Artista nella vita, architetto di formazione, Garutti ha trovato, soprattutto a partire dagli anni 90, un modus operandi tutto particolare, facendo da spartiacque per ciò che oggi è riconosciuta come ‘arte pubblica’. Il punto di svolta risale al 1994: Garutti riceve la sua prima committenza pubblica da parte del Comune di Peccioli (PI) e realizza la ristrutturazione filologica di un suo piccolo teatro, luogo caro alla comunità, ma allora in stato di abbandono. Su una lastra di pietra, installata all’ingresso del teatro, è incisa la frase: “Dedicato ai ragazzi e alle ragazze che in questo piccolo teatro si innamorarono.” L’intervento è seminale del metodo che ha connotato tutte le sue successive opere nello spazio della città. Lo spettatore della città, come ricorda Garutti, non è lo spettatore del museo. In questo senso l’incontro con i veri destinatari dell’opera, che si scontrano casualmente con essa, e quindi i cittadini, è irrinunciabile e prioritario per l’artista, che li accompagna per la mano apponendo a ogni suo intervento una didascalia, che lo aiuta a comprendere non tanto l’arte, quanto l’operazione che si cela dietro.
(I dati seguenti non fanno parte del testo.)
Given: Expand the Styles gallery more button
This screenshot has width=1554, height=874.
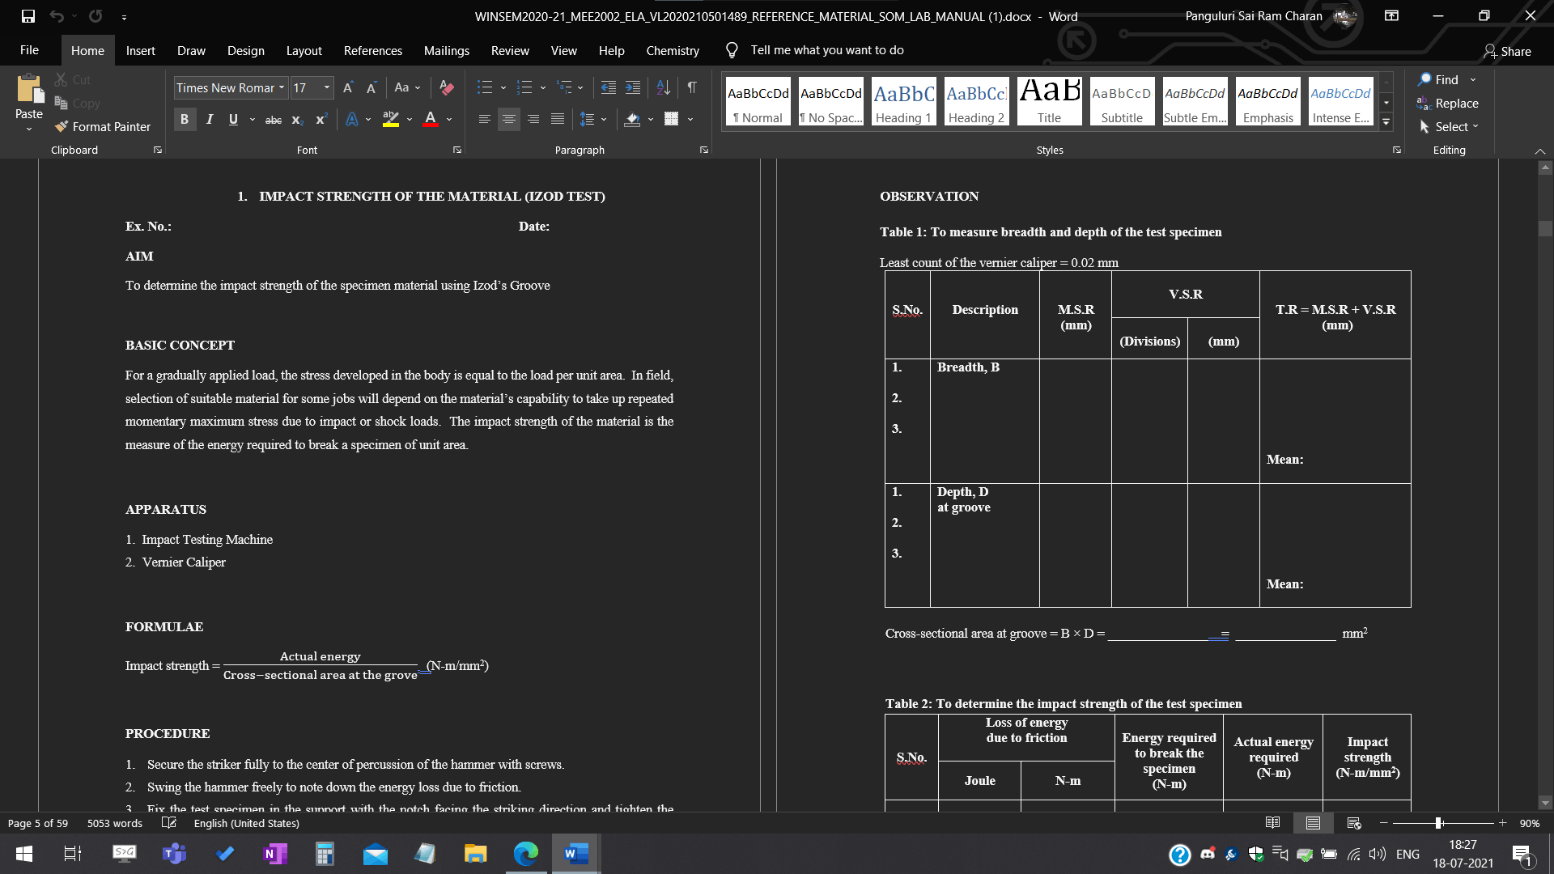Looking at the screenshot, I should click(x=1386, y=123).
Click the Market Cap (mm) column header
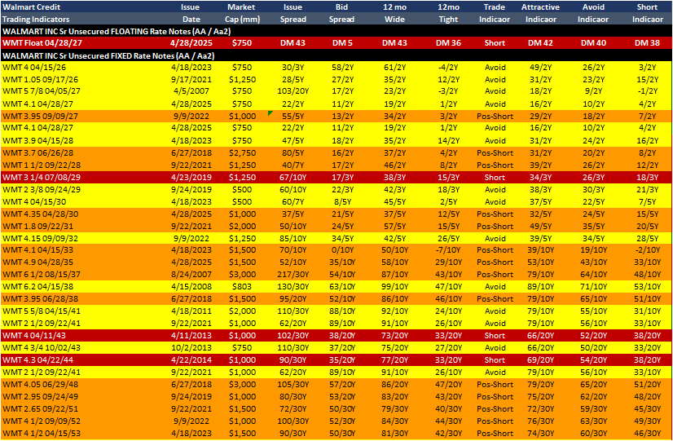 [241, 13]
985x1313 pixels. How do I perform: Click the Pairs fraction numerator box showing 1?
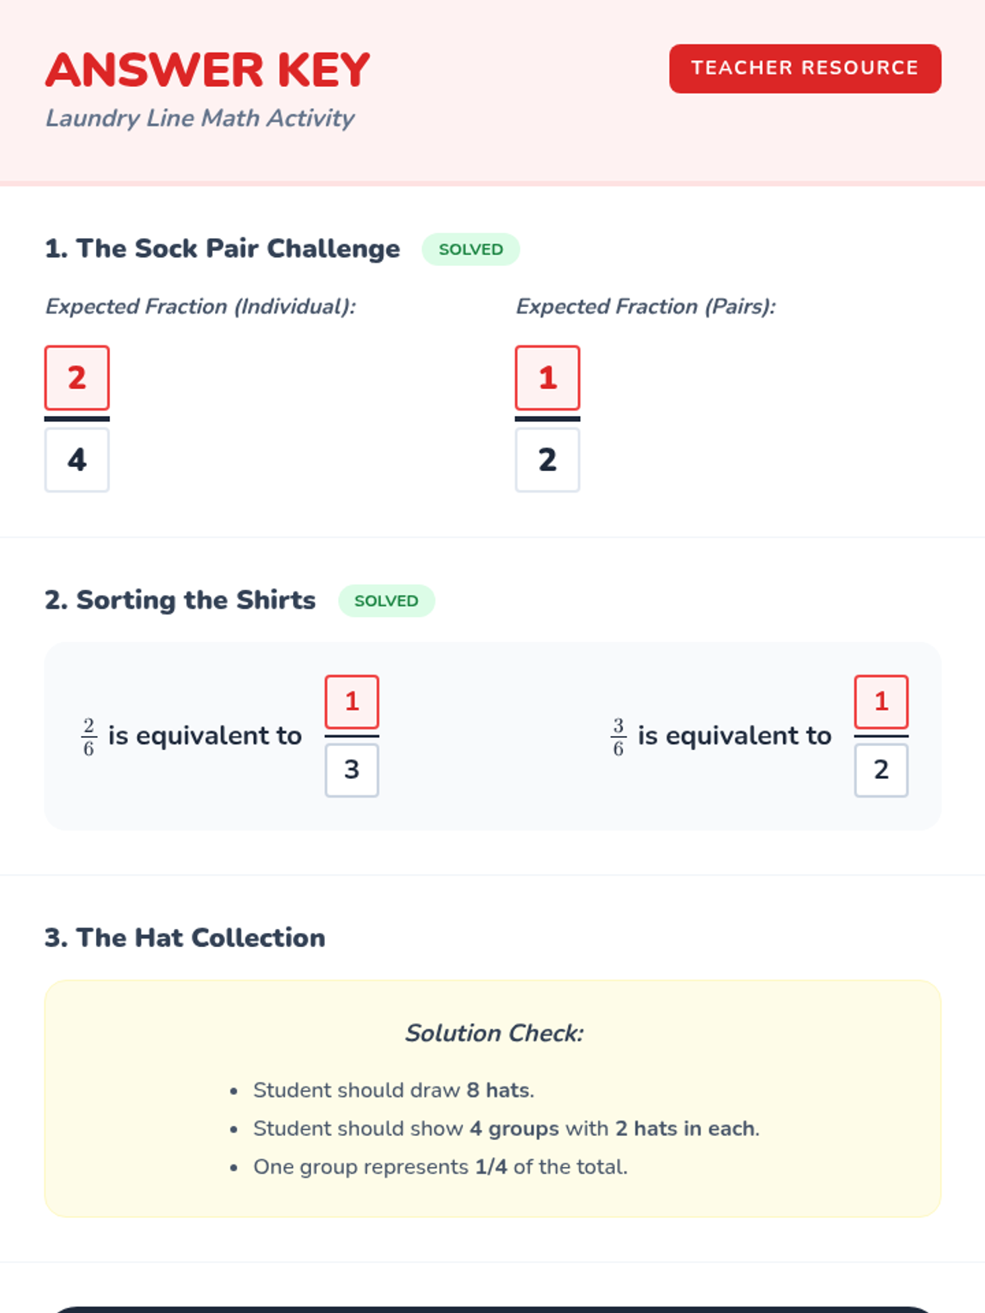coord(547,377)
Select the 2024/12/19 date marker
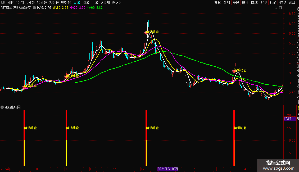This screenshot has height=172, width=299. tap(167, 169)
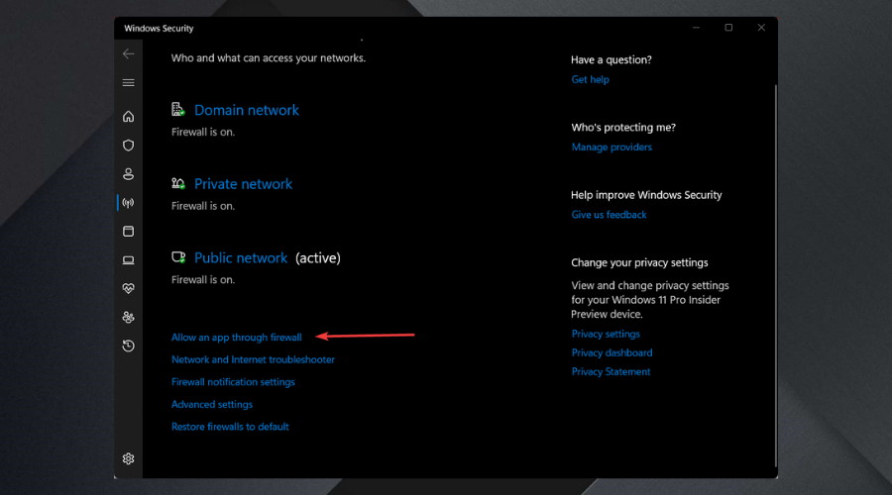Open Family options icon
This screenshot has width=892, height=495.
tap(128, 318)
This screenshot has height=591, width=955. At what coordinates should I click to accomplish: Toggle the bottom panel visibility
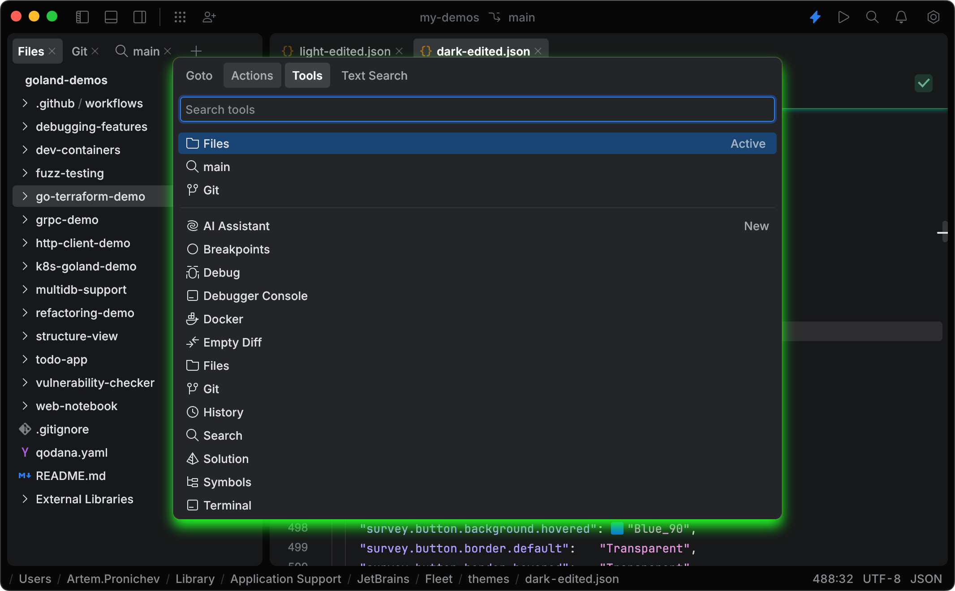tap(111, 17)
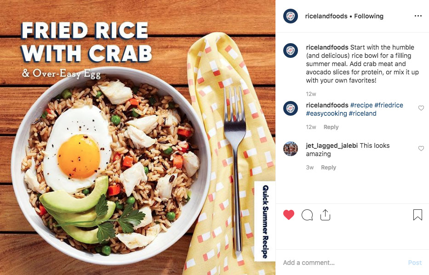Unlike the post via red heart icon
The width and height of the screenshot is (429, 275).
click(x=289, y=215)
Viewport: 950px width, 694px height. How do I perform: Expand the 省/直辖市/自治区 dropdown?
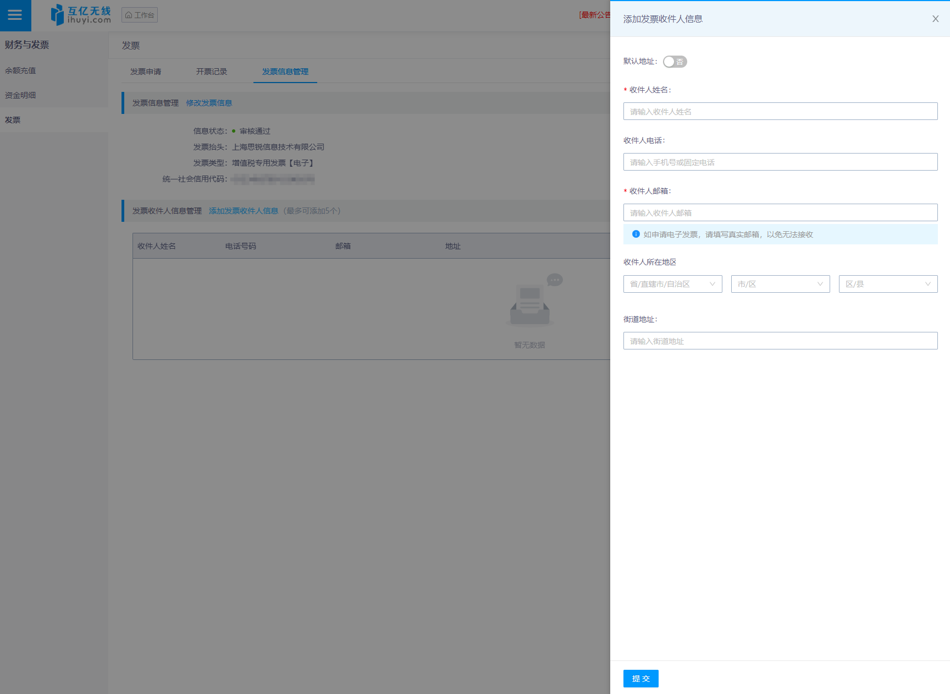point(672,284)
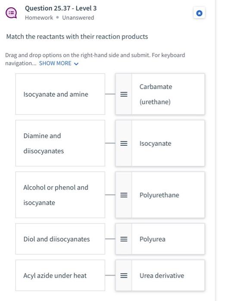Click the Acyl azide under heat box
The image size is (227, 301).
(60, 276)
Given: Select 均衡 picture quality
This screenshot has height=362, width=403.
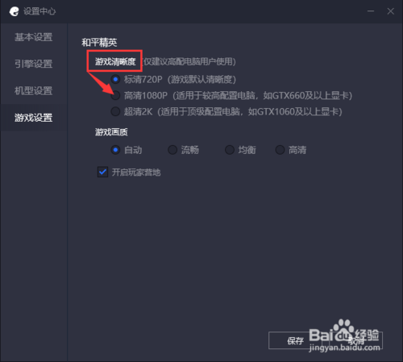Looking at the screenshot, I should tap(230, 150).
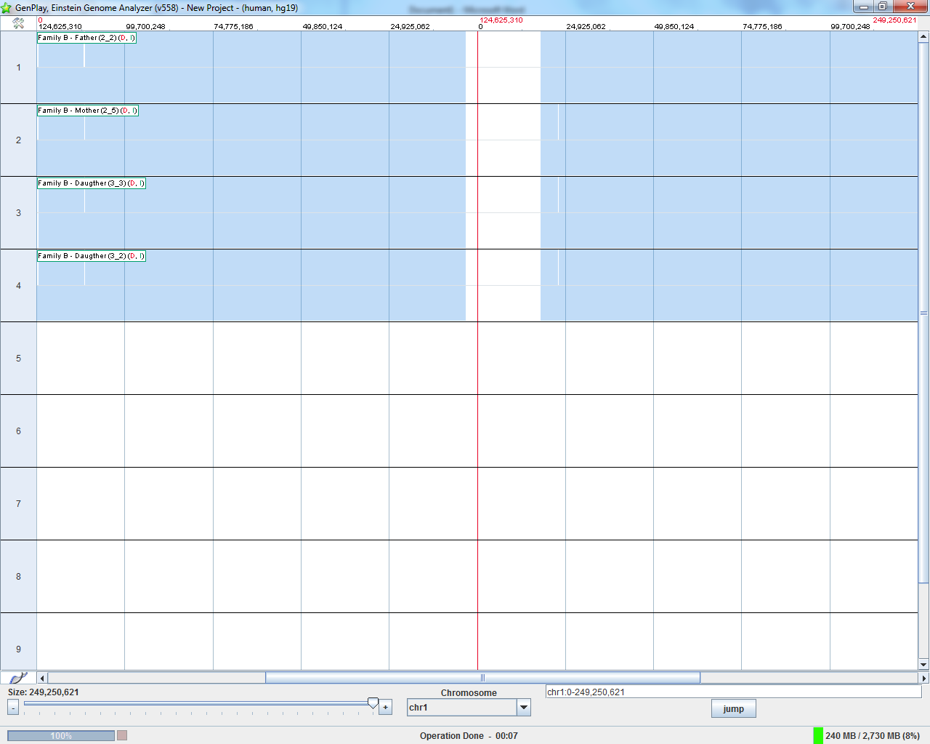Click the GenPlay star icon in title bar
Viewport: 930px width, 744px height.
point(7,8)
Si parla del rapporto tra l’artista e la committenza, un rapporto che esiste da sempre, dai tempi dei papi e dei principi, i grandi committenti della storia dell’arte. Una relazione i cui limiti e confini per Garutti innescano tutta una serie di opportunità per l’artista, tra le quali il decentramento del proprio sguardo e il suo innalzamento e il contestuale abbandono di quell’autoreferenzialità ed egocentrismo che il sistema dell’arte contemporanea difende. Ricordando la lettera di ‘assunzione’ che Leonardo Da Vinci presentò a Ludovico Il Moro, Garutti e Risaliti riflettono sulla poliedricità dell’artista nel passato, che era architetto, inventore, ingegnere, scienziato. D’altronde, quando l’interesse non è quello di fare l’artista, quanto di vivere artisticamente, allora l’artista ha un fuoco dentro che gli permette di fare ogni cosa, perché il suo approccio alla vita è un approccio di risoluzione dei problemi, che in tal senso, non trova barriere. Fare arte non è altro che aderire alla realtà.
“Torna ad essere importante questo. – afferma Alberto Garutti – Abbiamo vissuto una lunga fase nell’arte dove l’artista era committente di se stesso – espressionismo libero – e si proponeva con le sue prestazioni. La committenza porta il discorso sull’arte pubblica. Il rapporto con il privato o con l’amministrazione pubblica riporta il protagonismo dell’artista nella vita quotidiana e nella vita sociale. Si prende carico assieme al committente delle questioni più urgenti, per un ambiente cittadino, di lavoro, comunità locale.”